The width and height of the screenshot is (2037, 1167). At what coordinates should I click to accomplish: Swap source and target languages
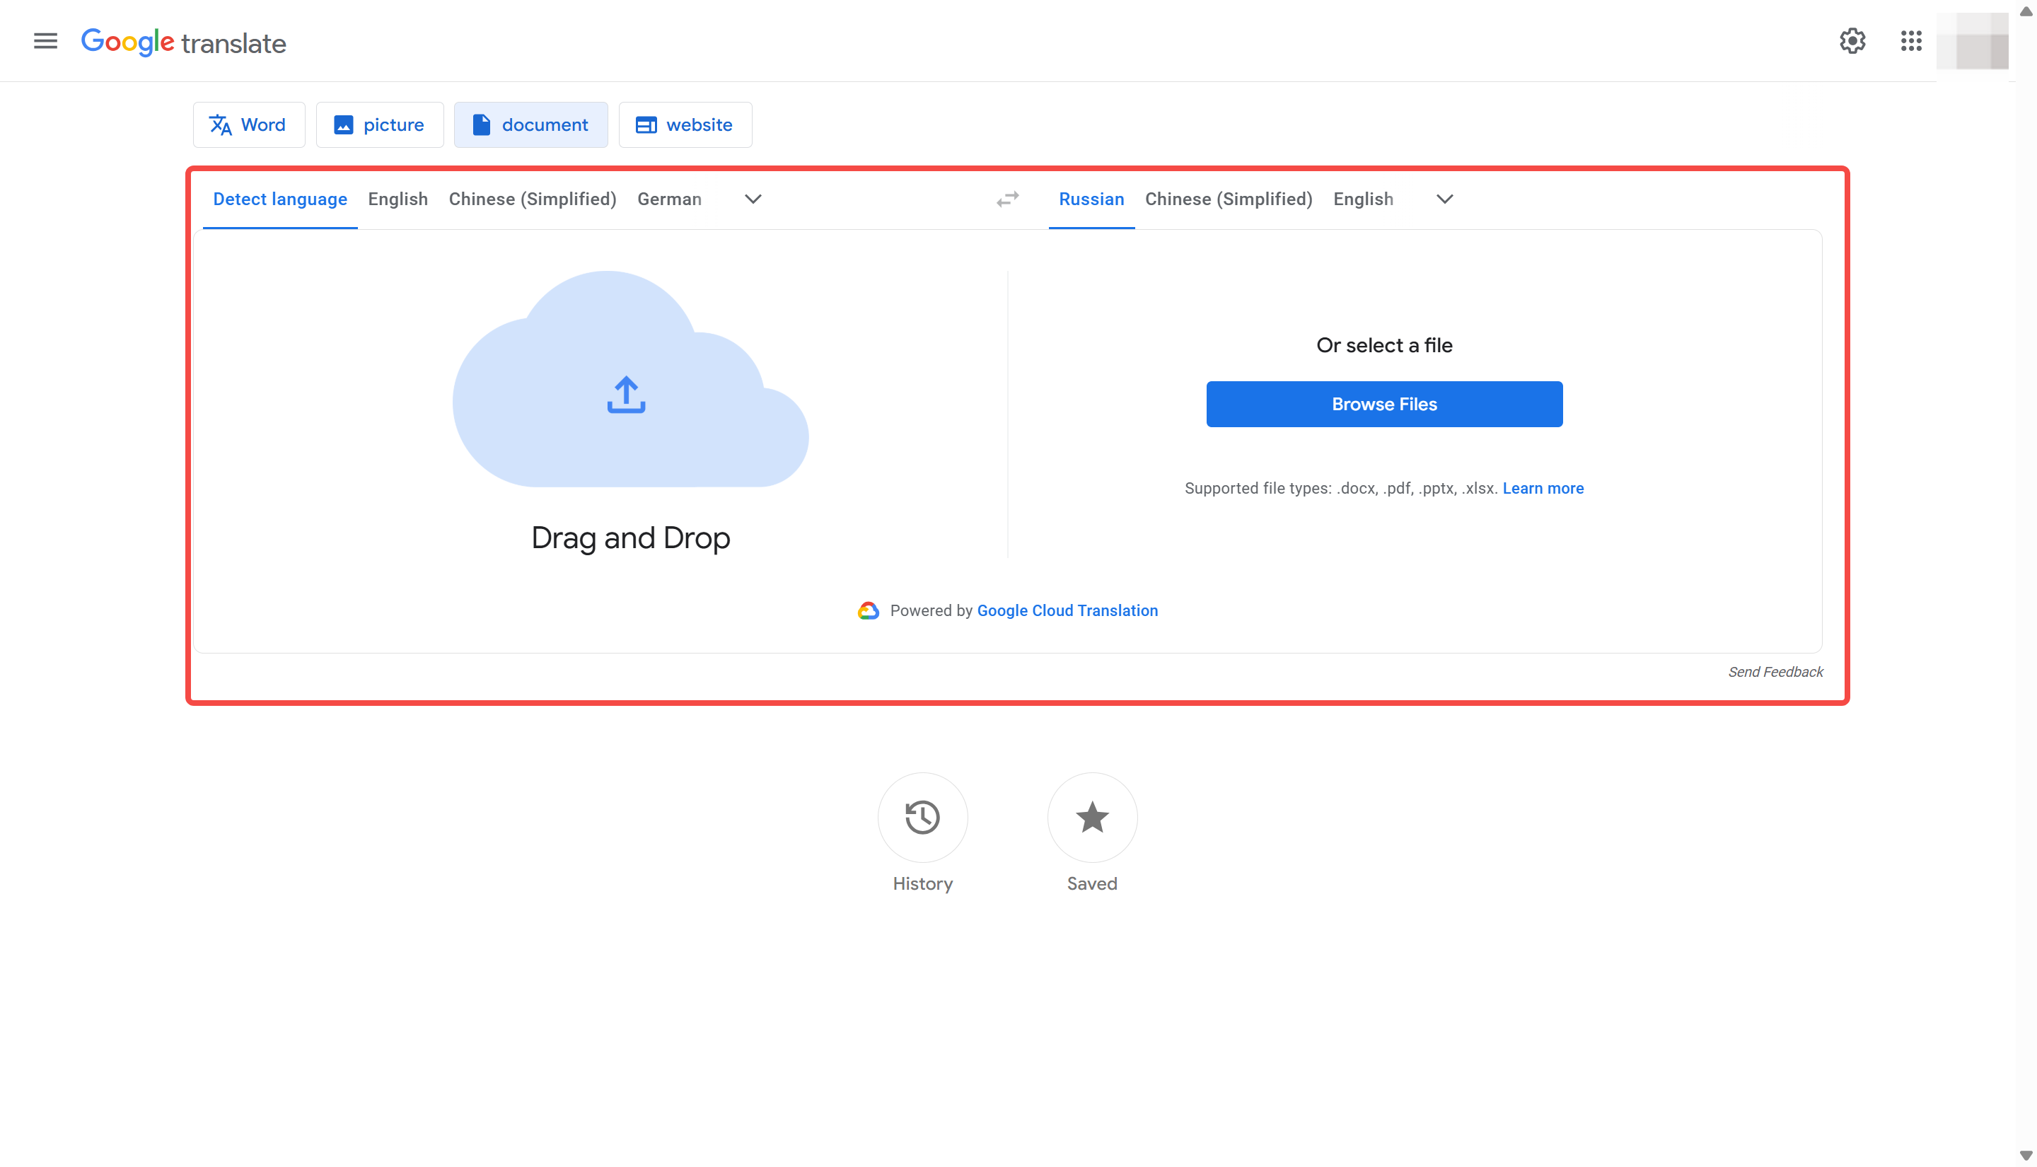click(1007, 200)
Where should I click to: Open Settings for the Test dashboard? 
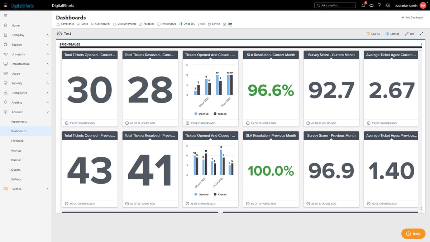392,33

---

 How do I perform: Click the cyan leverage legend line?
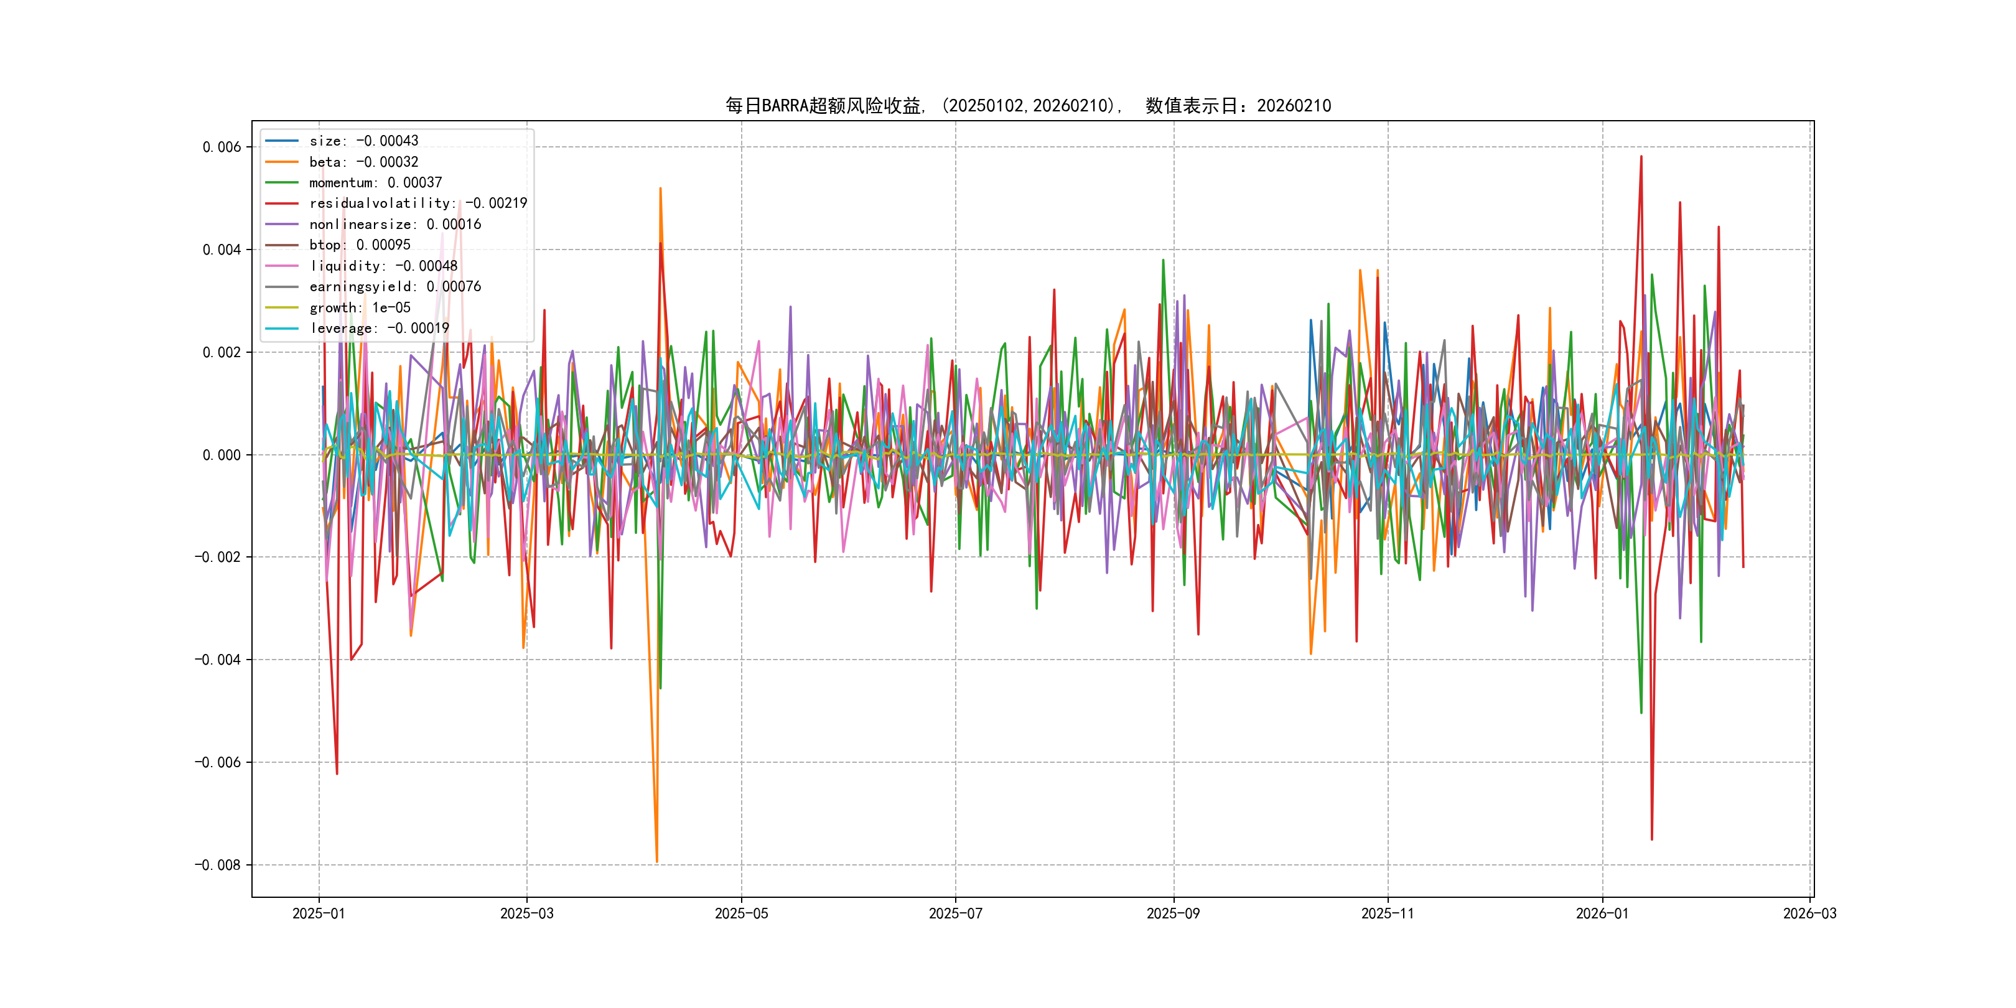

# [REQUIRED TASK]
Report every line of the data above that contains the word "should".

# [WRITTEN SOLUTION]
The width and height of the screenshot is (2037, 1167). At what coordinates should I click to accomplish: Swap source and target languages
Where should I click to: Open Settings for the Test dashboard? 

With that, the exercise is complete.